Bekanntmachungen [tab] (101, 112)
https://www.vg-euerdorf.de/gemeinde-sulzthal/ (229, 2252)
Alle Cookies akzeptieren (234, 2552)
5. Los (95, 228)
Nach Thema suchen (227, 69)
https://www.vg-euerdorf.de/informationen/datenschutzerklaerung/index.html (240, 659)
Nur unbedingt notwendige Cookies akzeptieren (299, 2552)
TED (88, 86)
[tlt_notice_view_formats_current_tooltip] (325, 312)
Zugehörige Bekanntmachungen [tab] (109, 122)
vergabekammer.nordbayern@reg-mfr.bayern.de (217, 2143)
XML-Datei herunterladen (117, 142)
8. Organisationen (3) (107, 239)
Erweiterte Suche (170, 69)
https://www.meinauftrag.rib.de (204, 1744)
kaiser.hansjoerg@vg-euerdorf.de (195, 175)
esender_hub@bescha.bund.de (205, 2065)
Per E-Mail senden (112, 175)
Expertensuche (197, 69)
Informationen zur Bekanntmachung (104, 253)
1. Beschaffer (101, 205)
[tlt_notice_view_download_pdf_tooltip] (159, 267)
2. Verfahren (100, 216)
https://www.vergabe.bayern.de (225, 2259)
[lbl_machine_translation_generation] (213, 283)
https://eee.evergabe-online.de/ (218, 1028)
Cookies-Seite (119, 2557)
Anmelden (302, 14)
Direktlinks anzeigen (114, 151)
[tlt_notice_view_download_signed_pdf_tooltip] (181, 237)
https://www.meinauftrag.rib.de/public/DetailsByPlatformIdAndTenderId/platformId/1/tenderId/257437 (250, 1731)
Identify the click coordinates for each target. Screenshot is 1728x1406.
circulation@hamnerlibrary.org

--

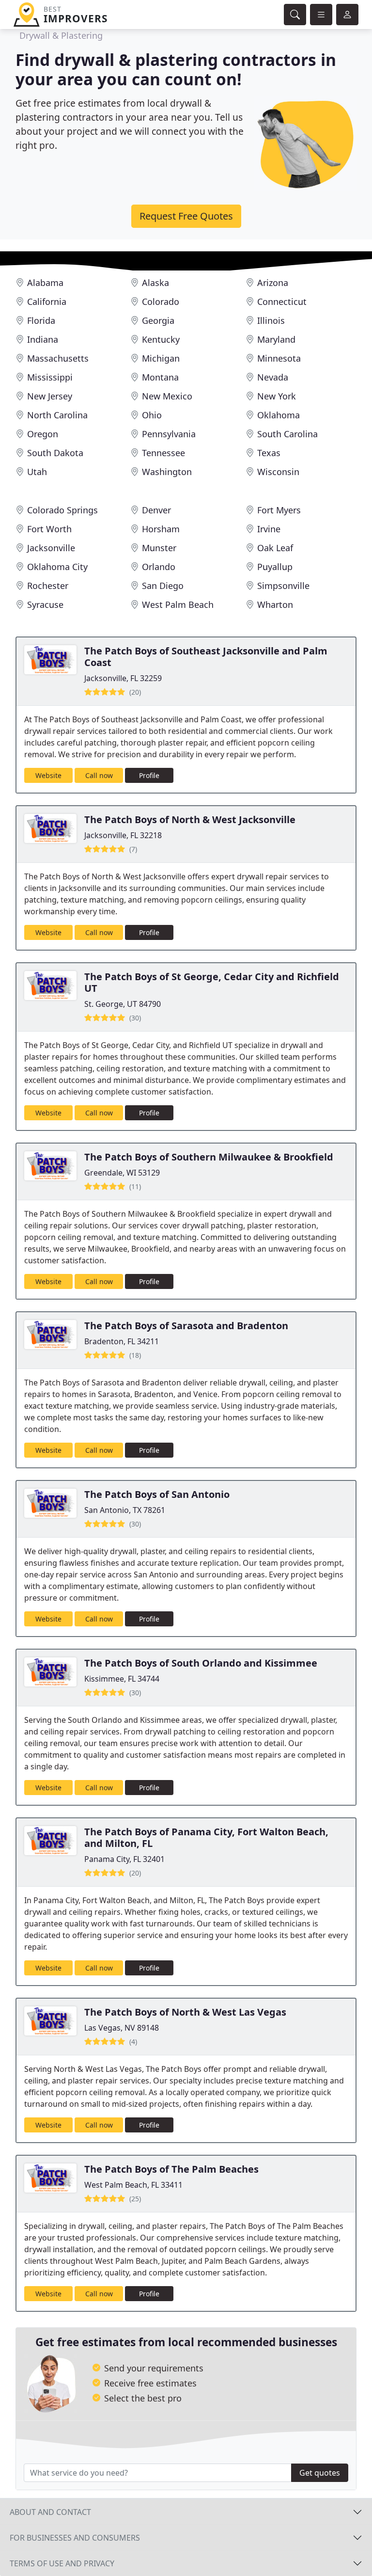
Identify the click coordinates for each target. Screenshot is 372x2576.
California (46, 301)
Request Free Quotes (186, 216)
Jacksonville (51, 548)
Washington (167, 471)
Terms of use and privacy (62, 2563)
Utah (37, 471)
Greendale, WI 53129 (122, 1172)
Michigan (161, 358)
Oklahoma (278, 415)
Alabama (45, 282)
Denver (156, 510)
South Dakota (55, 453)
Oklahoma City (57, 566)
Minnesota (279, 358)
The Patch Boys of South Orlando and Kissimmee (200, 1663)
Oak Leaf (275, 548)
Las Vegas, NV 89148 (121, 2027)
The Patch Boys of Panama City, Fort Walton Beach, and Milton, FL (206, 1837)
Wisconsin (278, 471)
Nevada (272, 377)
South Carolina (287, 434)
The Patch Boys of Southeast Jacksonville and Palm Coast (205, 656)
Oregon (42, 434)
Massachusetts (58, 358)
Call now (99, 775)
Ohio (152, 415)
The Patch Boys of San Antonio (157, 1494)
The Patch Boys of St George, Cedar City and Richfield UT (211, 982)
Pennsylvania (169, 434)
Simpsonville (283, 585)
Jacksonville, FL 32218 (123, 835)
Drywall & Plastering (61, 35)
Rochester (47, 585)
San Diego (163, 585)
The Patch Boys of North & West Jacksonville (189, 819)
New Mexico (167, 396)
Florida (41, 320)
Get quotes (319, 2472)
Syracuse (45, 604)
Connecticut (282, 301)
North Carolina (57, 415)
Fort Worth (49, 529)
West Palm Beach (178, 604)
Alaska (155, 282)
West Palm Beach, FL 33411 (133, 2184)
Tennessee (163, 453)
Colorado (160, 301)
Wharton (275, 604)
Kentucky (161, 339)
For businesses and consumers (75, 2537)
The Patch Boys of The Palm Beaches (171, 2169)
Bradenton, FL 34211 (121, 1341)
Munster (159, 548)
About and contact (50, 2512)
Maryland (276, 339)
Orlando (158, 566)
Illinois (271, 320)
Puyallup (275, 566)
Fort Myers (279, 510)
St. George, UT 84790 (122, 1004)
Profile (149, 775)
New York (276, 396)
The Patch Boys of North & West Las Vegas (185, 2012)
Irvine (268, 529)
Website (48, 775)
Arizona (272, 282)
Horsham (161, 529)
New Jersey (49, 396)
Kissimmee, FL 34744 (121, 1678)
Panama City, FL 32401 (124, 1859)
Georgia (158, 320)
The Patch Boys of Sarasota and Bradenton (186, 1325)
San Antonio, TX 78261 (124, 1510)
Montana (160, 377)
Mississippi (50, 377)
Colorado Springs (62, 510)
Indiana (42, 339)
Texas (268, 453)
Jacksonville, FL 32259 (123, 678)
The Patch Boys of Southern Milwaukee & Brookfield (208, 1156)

**DIRECTIONS FOR THIS TASK:** From the records above, transcribe without alteration every line from the one with "The Patch Boys of Panama" to the one with "The Patch Boys of Southern", inclusive.

**ANSWER TO THIS TASK:**
The Patch Boys of Panama City, Fort Walton Beach, and Milton, FL (206, 1837)
Wisconsin (278, 471)
Nevada (272, 377)
South Carolina (287, 434)
The Patch Boys of Southeast Jacksonville and Palm Coast (205, 656)
Oregon (42, 434)
Massachusetts (58, 358)
Call now (99, 775)
Ohio (152, 415)
The Patch Boys of San Antonio (157, 1494)
The Patch Boys of St George, Cedar City and Richfield UT (211, 982)
Pennsylvania (169, 434)
Simpsonville (283, 585)
Jacksonville, FL 32218 (123, 835)
Drywall & Plastering (61, 35)
Rochester (47, 585)
San Diego (163, 585)
The Patch Boys of North & West Jacksonville (189, 819)
New Mexico (167, 396)
Florida (41, 320)
Get quotes (319, 2472)
Syracuse (45, 604)
Connecticut (282, 301)
North Carolina (57, 415)
Fort Worth (49, 529)
West Palm Beach (178, 604)
Alaska (155, 282)
West Palm Beach, FL 33411 (133, 2184)
Tennessee (163, 453)
Colorado (160, 301)
Wharton (275, 604)
Kentucky (161, 339)
For businesses and consumers (75, 2537)
The Patch Boys of The Palm Beaches (171, 2169)
Bradenton, FL 34211 (121, 1341)
Munster (159, 548)
About and contact (50, 2512)
Maryland (276, 339)
Orlando (158, 566)
Illinois (271, 320)
Puyallup (275, 566)
Fort Myers (279, 510)
St. George, UT 84790 (122, 1004)
Profile (149, 775)
New York (276, 396)
The Patch Boys of North & West Las Vegas (185, 2012)
Irvine (268, 529)
Website (48, 775)
Arizona (272, 282)
Horsham (161, 529)
New Jersey (49, 396)
Kissimmee, FL 34744 (121, 1678)
Panama City, FL 32401 (124, 1859)
Georgia (158, 320)
The Patch Boys of Sarasota and Bradenton (186, 1325)
San Antonio, TX 78261 (124, 1510)
Montana (160, 377)
Mississippi (50, 377)
Colorado Springs (62, 510)
Indiana (42, 339)
Texas (268, 453)
Jacksonville, FL 32259 (123, 678)
The Patch Boys of Southern Milwaukee & Brookfield (208, 1156)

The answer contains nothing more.